Calculate Euclidean distance between multiple pairs of points in dataframe in R


I'm trying to calculate the Euclidean distance between pairs of points in a dataframe in R, and there's an ID for each pair:

ID <- sample(1:10, 10, replace=FALSE)
P <- runif(10, min=1, max=3)
S <- runif(10, min=1, max=3)

testdf <- data.frame(ID, P, S)

I found several ways to calculate the Euclidean distance in R, but I'm either getting an error, returning only 1 value (so it's computing the distance between the entire vector), or I end up with a matrix when all I need is a 4th column with the distance between each pair (columns 'P' and 'S.') I'm a bit confused by matrices so I'm not sure how to work with that result.
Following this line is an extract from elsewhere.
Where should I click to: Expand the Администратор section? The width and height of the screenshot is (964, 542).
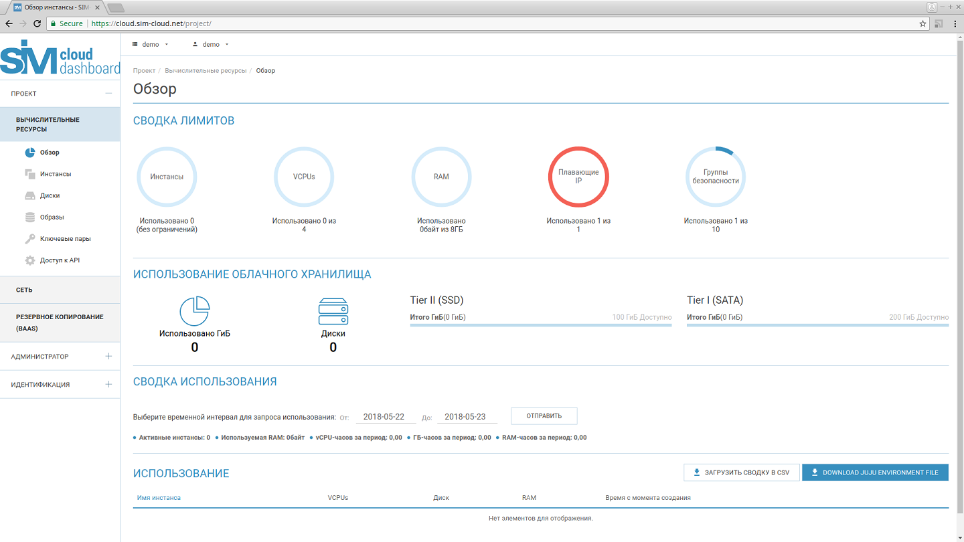[x=108, y=357]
Tried making a function and applying it to the 2 columns but I get an error:

testdf$V <- apply(testdf[ , c('P', 'S')], 1, function(P, S) sqrt(sum((P^2, S^2)))

 # Error in FUN(newX[, i], ...) : argument "S" is missing, with no default

Then tried using the dist() function in the stats package but it only returns 1 value: (Same problem if I follow the method here: https://www.statology.org/euclidean-distance-in-r/)

P <- testdf$P
S <- testdf$S
testProbMatrix <- rbind(P, S)
stats::dist(testProbMatrix, method = "euclidean")
# returns only 1 distance 

Returns a matrix (Here's a nice explanation why: Calculate the distances between pairs of points in r)

stats::dist(cbind(P, S), method = "euclidean")

But I'm confused how to pull the distances out of the matrix and attach them to the correct ID for each pair of points. I don't understand why I have to make a matrix instead of just applying the function to the dataframe - matrices have always confused me. I think this is the same question as here (Finding euclidean distance between all pair of points) but for R instead of Python

Thanks for the help!


Solution

  • Try this out if you would just like to add another column to your dataframe

    testdf$distance <- sqrt((P^2 + S^2))